HA! I just wasted some of your bandwidth with a frivolous sig!
I get mine mailed to me. Get it, burn it mail it back. No chance of a partial movie, no waiting forever because the guy went offline. It's working out great(for me)!
***snip*** "...Here's the funny thing: they're all wrong. Every one of them. Wrong. I have never received an MPAA copyright-violation complaint that even had the slightest chance of being correct. ..." ***/snip***
Not to say that you're wrong about YOUR institution, but we have an I2 connection on our campus as well.
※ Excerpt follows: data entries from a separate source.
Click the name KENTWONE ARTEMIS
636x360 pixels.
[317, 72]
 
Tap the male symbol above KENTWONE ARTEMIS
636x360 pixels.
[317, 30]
And I can say with 100% certainty that every college campus with an I2 connection and a CS program is sharing not only movies but other copyrighted content as well - 24/7/365. If you really want to find out what's being shared on your campus, pay more attention and spend time with the students.
Further, the argument over whether the RIAA/MPAA/acronym-of-your-choice obtains MEMBERSHIP to I2 is not related in any way to their ability to sniff the traffic and trace the source IP of potential shares. They don't need direct membership in the organization to sniff traffic - all they need do is pay tuition for ONE student to take ONE class on an I2-connected campus and they'll have access and capability to find what is being shared and who is doing the sharing. P2P is just that - peer to peer. Once they become a "peer", game over.
Thanks for playing.
Filesharing is used by a large number of scientists in a certain manner that may be unknown by the Public at large. Any hard drive searching that goes beyond normal file sharing searches would potentially cause infringement upon secret or confidential data owned by other entities. Mpaa could end up with hundreds of billions of US dollars in return law suits.The actual status of file sharing networks, contains worlds within worlds, like an onion, it has become part of the freedom of the internet.
These Pop-ups are everywhere from the MPAA and it's nothing but SPAM - Thought this was being made illegal.